Oh, take me back to Germany… Where you’re never too far from a sausage and a delicious Bavarian pretzel. We spent last September in Berlin and were this-close to the start of Octoberfest in Munich. German food is in my blood, of course, and from as far back as I can remember, holidays were filled with bratwurst, rouladen and red cabbage.
My grandma never made pretzels, though, so I was on my own for this one (Well, me and the Internet.) I’ve been known to eat my share of mall pretzels, but only a German style pretzel would do for the beginning of this year’s Octoberfest, which starts this Saturday.
Since I won’t be making it again this year, we might just have to pick up some German hot dogs from our Continental Deli and have a kids-allowed Octoberfest party of our own.

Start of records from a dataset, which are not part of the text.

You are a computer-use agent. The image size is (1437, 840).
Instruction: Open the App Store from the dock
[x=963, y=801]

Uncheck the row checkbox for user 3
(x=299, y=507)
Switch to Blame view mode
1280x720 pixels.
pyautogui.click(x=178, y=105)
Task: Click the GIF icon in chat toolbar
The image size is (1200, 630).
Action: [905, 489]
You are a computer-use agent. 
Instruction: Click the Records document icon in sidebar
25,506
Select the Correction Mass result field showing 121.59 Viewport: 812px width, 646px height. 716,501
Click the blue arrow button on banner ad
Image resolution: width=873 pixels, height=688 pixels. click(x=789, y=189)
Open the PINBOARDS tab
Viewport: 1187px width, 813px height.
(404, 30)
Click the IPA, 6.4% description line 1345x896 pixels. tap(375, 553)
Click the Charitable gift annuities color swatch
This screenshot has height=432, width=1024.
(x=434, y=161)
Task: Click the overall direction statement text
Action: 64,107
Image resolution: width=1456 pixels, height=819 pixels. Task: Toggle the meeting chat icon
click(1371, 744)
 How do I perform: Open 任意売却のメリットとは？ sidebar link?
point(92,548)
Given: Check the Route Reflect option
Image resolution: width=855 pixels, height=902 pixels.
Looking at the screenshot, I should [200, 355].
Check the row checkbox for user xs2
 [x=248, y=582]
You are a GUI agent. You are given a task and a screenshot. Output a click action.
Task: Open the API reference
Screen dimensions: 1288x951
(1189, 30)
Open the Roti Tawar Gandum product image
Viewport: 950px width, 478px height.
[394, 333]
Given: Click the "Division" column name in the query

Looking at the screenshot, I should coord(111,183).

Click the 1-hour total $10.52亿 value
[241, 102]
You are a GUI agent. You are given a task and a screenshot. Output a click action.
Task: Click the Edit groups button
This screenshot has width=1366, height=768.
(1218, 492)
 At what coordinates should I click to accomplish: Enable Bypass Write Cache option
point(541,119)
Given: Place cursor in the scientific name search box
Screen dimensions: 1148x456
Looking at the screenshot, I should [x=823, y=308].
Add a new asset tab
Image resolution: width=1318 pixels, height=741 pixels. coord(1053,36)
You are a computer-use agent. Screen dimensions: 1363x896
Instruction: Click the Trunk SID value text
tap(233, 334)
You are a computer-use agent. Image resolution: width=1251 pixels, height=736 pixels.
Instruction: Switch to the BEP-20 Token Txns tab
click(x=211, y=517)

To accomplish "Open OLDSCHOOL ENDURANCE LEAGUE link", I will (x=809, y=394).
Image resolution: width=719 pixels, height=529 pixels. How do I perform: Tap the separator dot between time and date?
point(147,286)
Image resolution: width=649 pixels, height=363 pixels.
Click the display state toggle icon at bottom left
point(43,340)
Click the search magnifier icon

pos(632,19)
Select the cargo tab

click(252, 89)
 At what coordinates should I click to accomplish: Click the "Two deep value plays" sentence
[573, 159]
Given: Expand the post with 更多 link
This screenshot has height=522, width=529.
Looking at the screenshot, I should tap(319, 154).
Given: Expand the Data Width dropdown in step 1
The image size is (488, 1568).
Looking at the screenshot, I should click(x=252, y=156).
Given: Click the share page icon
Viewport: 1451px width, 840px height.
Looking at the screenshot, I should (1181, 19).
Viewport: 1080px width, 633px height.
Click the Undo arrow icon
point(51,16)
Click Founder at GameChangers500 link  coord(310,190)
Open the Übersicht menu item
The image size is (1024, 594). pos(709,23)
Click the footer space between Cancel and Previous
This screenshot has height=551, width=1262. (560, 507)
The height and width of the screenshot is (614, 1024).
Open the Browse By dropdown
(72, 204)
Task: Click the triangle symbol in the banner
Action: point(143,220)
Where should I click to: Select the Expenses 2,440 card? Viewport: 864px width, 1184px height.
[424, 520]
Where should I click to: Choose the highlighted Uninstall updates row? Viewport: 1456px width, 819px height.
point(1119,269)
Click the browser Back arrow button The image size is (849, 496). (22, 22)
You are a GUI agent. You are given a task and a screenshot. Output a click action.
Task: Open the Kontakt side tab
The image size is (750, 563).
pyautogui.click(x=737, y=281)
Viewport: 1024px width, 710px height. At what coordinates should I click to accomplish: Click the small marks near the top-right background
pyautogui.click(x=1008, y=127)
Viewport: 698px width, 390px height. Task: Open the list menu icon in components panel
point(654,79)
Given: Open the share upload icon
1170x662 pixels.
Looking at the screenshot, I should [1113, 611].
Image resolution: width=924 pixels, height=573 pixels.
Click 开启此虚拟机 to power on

With kids in the kitchen, you’ll want to use this recipe, which I adapted from Allrecipes.com, which avoids soaking the pretzels in a bath of lye (toxic when not cooked) and recommends a baking soda bath instead.
German Style Pretzels
Makes 6 large pretzels
- 3 cups all-purpose flour, divided
- 1 tablespoon active dry yeast
- 1 teaspoon white sugar
- 2 tablespoons butter, softened
- 1 1/3 cups water
- 1/4 teaspoon salt
For Baking Soda Bath:
- 3 cups water
- 3 tablespoons baking soda
To Top Pretzels Before Baking:
- 1 tablespoon butter, melted
- 1 tablespoon coarse sea salt
1. In a large bowl, stir together 1 cup of flour, yeast, sugar, 2 tablespoons butter and 1 1/3 cup water. Let the ingredients stand about 10-15 minutes or until bubbles form (also known as proofing the yeast).
2. Stir in the salt and remaining flour until dough comes together and starts to separate from the sides of the bowl. It will be really sticky at this point.
3. Knead the dough on a clean cutting board about 8 minutes until the dough is smooth and elastic, adding more flour if needed.
4. Divide the dough into 6 pieces and let them rest for 10 minutes. Roll out one piece at a time into approximately 18-inch long ropes. Make the rope into a U shape on the cutting board, pull both tips together and twist them once or twice. Then, fold the twisted tips down to the center of the bottom of the U. See image below.
5. Preheat the oven to 450 degrees F. For the baking soda bath: Bring 3 cups of water to a boil and add the baking soda. Remove from the heat. Using a flat spatula, drop pretzels in the water bath for 20 seconds each side. Put the soaked pretzels on a parchment-paper covered or greased baking sheet.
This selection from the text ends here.